If there’s one thing I need as a woman, it’s a slew of commercials telling me that men are bad, I’m a victim, and that some product will somehow change all of that.
The latest example of this nonsense comes from car maker Nissan, who debuted a new commercial this week featuring Brie Larson – who has made her modern feminism and anti-male bias well known. In the ad, a woman is out getting food-stand tacos with her male boss, who casually tells her, “So, I’m gonna hold on promoting you this quarter, cool?”
In an instant, an orange Nissan Sentra screeches to a halt just in front of the pair, and Brie Larson – a total stranger to this woman? – demands: “Drop the taco. Get in the car.” The car then speeds away, darting erratically through traffic. Larson asks, “Does this car feel like a compromise to you?”
“Wait, what?” the businesswoman asks, seemingly now second-guessing her life choices. Maybe her poor decisions are the reason she didn’t get the promotion. Maybe she doesn’t understand how her boss telling her she wasn’t getting a promotion yet is somehow a “compromise.”
Larson keeps asking the terrified woman (seriously, she’s on par with the Pelaton woman at this point) about compromises. Larson speeds around a city corner and asks about the car’s handling, “no compromises there,” she tells the woman, who responds fearfully, “nope!” Larson then slams the breaks and put the car in reverse, even though they’re in traffic in a busy city. An instant later, the traffic in front of them is gone and they’re reversing almost into some concrete barriers. Continuity means nothing when you’re fighting the patriarchy, apparently. Well, thankfully, this Nissan has a rear camera and a warning system so Larson doesn’t have to be a competent, safe driver – the car will alert her when’s speeding backwards into danger.
“So, if this Nissan Sentra isn’t going to compromise, why should you?” Larson asks the woman, even though, again, not getting a promotion isn’t a compromise.
“You’re right!” the woman says before getting out of the car, presumably to tell off her boss. Because nothing ensures the promotion of a woman who makes sound decisions like getting into a stranger’s car in the middle of a workday and then accepting that random person’s advice.
It’s just the latest in a long line of commercials that either portray men as villains and women as victims, or go overboard with the “girl power” sentiment (such as the unnatural Budweiser commercial where Charlize Theron is able to successfully arm wrestle men three times her size).
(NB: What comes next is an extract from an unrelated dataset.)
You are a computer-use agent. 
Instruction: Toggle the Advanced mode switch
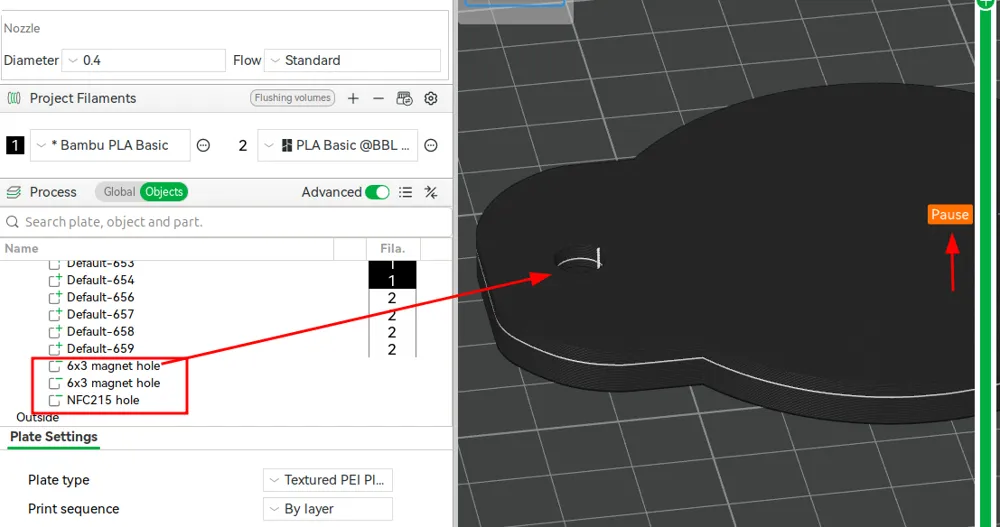(377, 192)
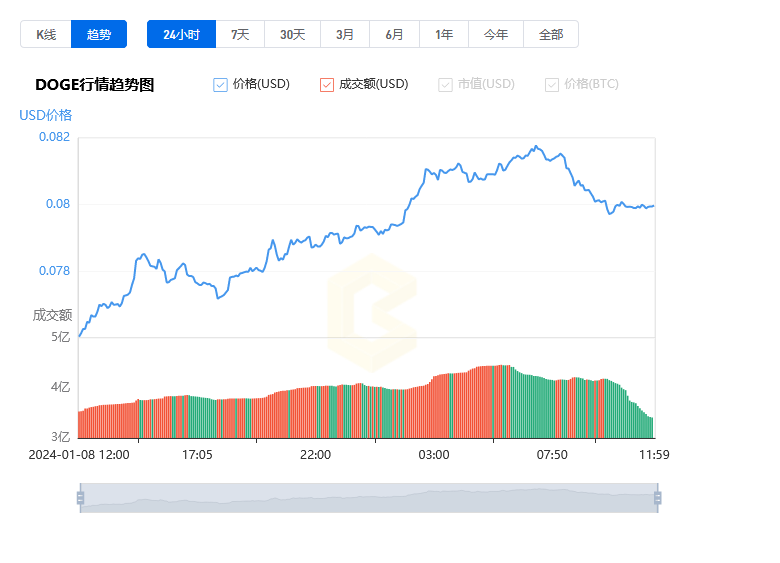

Car commercials have been some of the worst offenders. Nissan had a previous failure in this department with its Murano commercial featuring a woman boss who is supposed to be some kind of “modern boss” but who spends the commercial ignoring her employees to the extent they have to try and hold a meeting on the back of a semi-truck to get her attention, which still fails. Then there was the Audi commercial that tried to push the myth of the gender pay gap only to prove that it is not due to discrimination. The company was quickly called out for paying its female employees less, on average, than their male counterparts. Audi responded by saying there are various “factors that go into pay,” and when those are accounted for, “women at Audi are on par with their male counterparts.” Those “factors” apply everywhere, not just to Audi, and explain away the gender wage gap. Yet companies like Audi and Nissan want to profit off these alleged biases in our society.
Car companies aren’t the only ones playing this game. Job website Indeed has a commercial where a woman is disappointed when she is passed over for a promotion – again. This time a man gets the promotion, but we don’t know whether previous promotions went to women. Also, we know nothing about the alleged victim of this commercial, Claire. She is standing next to one person at the beginning of the commercial, but soon has no one around her. Maybe she’s not a team player. Maybe she’s a terrible middle-management type. Then she cheers too loudly for the man who got the promotion because she got a notification on her phone for a job interview at another company. If that’s going to be her attitude (remember, an interview does not guarantee a job) then we might be able to make some assumptions about her work attitude. Just saying.
The final example I’ll give – because we don’t have time to get into all the “husband is a moron and wife must save the day” commercials – is that odious Gillette Razors commercial that insisted men are just toxic sexual predators who need to change their savage ways. As I wrote previously of the commercial: “Imagine applying this idea to any other group and telling them to police themselves because some members of the group are terrible – and smearing the entire group while you’re at it.”
It has become so tiring to watch cable TV and constantly seeing commercials portraying women as victims in an unjust society. It simply isn’t true, but because of modern feminist politics, that’s the message being given to young girls – not that they can be anything they want, but that men are holding them back from that.
Companies seem to have been increasing their pandering to a specific segment of women in the past few years – women who see themselves as victims but have the money to spend on new cars. It’s infantilizing. Women are doing what they want and what they need to do to get ahead, they don’t need major companies telling them that they can do these things. We already know what we’re capable of.
Meanwhile, as companies cater to the paranoid delusions of modern feminists, boys are getting left behind in school. Maybe it’s time to start telling them they matter instead of acting like they don’t exist except to tell them they’re monsters.